Derived Representation Schemes and Noncommutative Geometry

Some 15 years ago M. Kontsevich and A. Rosenberg [KR] proposed a heuristic principle according to which the family of schemes ${Rep_n(A)}$ parametrizing the finite-dimensional represen- tations of a noncommutative algebra A should be thought of as a substitute or "approximation" for Spec(A). The idea is that every property or noncommutative geometric structure on A should induce a corresponding geometric property or structure on $Rep_n(A)$ for all n. In recent years, many interesting structures in noncommutative geometry have originated from this idea. In practice, however, if an associative algebra A possesses a property of geometric nature (e.g., A is a NC complete intersection, Cohen-Macaulay, Calabi-Yau, etc.), it often happens that, for some n, the scheme $Rep_n(A)$ fails to have the corresponding property in the usual algebro-geometric sense.
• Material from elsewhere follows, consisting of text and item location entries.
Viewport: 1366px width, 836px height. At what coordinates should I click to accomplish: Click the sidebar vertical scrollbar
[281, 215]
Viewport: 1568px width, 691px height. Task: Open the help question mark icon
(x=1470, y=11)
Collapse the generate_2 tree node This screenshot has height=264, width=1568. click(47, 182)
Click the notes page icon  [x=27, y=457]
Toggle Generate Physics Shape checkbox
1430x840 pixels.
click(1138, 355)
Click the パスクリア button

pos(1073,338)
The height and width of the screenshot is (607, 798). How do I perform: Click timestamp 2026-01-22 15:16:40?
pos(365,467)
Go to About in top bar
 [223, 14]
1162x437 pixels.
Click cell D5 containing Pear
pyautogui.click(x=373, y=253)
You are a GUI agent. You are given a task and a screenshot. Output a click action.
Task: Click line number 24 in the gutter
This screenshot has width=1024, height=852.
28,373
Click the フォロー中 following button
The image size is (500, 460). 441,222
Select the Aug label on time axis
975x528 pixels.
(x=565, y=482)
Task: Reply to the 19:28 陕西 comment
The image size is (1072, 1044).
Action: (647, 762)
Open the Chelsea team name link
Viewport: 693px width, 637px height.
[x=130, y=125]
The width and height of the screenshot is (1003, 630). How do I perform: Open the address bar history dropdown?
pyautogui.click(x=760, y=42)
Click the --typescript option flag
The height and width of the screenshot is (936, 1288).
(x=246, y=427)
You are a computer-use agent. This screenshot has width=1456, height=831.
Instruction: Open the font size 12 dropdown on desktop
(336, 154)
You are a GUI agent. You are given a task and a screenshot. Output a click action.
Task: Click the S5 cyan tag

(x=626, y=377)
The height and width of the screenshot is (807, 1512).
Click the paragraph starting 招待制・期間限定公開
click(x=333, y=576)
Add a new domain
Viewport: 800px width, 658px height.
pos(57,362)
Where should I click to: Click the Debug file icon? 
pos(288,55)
The reason for this seems to be that the representation functor $Rep_n$ is not "exact" and should be replaced by its derived functor $DRep_n$ (in the sense of non-abelian homological algebra). The higher homology of $DRep_n(A)$, which we call representation homology, obstructs $Rep_n(A)$ from having the desired property and thus measures the failure of the Kontsevich-Rosenberg "approximation." In this paper, which is mostly a survey, we prove several results confirming this intuition. We also give a number of examples and explicit computations illustrating the theory developed in [BKR] and [BR].